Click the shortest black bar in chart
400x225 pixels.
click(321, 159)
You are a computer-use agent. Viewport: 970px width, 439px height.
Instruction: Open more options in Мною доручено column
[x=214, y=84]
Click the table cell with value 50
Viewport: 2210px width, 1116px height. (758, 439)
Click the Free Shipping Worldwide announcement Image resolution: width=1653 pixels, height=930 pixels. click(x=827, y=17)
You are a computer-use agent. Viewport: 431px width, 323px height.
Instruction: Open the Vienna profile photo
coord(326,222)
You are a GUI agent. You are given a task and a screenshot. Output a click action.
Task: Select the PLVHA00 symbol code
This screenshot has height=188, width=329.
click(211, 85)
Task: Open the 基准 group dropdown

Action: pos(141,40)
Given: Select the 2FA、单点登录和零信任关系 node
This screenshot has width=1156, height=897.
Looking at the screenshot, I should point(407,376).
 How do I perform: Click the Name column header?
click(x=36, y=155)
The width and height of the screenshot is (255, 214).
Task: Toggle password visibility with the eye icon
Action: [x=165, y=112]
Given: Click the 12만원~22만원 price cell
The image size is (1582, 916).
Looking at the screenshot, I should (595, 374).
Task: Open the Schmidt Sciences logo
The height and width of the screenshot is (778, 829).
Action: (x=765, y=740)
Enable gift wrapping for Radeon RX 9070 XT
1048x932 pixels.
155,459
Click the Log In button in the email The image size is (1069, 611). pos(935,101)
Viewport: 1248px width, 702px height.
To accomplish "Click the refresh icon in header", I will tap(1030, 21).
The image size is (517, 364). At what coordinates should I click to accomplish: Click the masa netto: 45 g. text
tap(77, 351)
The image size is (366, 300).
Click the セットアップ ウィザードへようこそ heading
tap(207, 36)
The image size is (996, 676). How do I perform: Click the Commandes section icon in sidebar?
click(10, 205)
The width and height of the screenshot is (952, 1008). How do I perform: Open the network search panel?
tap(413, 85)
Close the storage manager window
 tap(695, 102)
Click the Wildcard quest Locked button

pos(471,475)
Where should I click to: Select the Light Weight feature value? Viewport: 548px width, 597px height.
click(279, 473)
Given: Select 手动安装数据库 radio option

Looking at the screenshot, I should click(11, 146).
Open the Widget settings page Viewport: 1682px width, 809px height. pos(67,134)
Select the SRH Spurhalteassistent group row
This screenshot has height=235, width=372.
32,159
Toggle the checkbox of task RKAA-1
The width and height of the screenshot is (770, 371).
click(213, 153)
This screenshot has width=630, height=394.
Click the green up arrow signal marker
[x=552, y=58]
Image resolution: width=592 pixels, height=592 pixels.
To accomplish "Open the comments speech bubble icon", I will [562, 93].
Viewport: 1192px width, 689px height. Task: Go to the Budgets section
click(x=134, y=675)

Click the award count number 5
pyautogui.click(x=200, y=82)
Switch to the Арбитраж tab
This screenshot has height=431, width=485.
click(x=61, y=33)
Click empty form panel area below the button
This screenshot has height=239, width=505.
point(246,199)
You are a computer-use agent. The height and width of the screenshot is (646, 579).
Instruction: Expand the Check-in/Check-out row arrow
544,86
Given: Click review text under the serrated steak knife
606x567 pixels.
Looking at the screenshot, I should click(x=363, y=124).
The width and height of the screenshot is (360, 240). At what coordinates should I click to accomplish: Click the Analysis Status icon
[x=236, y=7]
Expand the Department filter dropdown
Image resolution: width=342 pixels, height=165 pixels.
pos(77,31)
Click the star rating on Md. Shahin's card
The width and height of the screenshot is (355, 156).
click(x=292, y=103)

---------------

* [YOUR GOAL]
Quote the items above word for word, from the line containing "Where should I" through the last line of the items.

* [PROBLEM SOLUTION]
Where should I click to: Select the Light Weight feature value? Viewport: 548px width, 597px height.
click(279, 473)
Given: Select 手动安装数据库 radio option

Looking at the screenshot, I should click(11, 146).
Open the Widget settings page Viewport: 1682px width, 809px height. pos(67,134)
Select the SRH Spurhalteassistent group row
This screenshot has height=235, width=372.
32,159
Toggle the checkbox of task RKAA-1
The width and height of the screenshot is (770, 371).
click(213, 153)
This screenshot has width=630, height=394.
Click the green up arrow signal marker
[x=552, y=58]
Image resolution: width=592 pixels, height=592 pixels.
To accomplish "Open the comments speech bubble icon", I will [562, 93].
Viewport: 1192px width, 689px height. Task: Go to the Budgets section
click(x=134, y=675)

Click the award count number 5
pyautogui.click(x=200, y=82)
Switch to the Арбитраж tab
This screenshot has height=431, width=485.
click(x=61, y=33)
Click empty form panel area below the button
This screenshot has height=239, width=505.
point(246,199)
You are a computer-use agent. The height and width of the screenshot is (646, 579).
Instruction: Expand the Check-in/Check-out row arrow
544,86
Given: Click review text under the serrated steak knife
606x567 pixels.
Looking at the screenshot, I should click(x=363, y=124).
The width and height of the screenshot is (360, 240). At what coordinates should I click to accomplish: Click the Analysis Status icon
[x=236, y=7]
Expand the Department filter dropdown
Image resolution: width=342 pixels, height=165 pixels.
pos(77,31)
Click the star rating on Md. Shahin's card
The width and height of the screenshot is (355, 156).
click(x=292, y=103)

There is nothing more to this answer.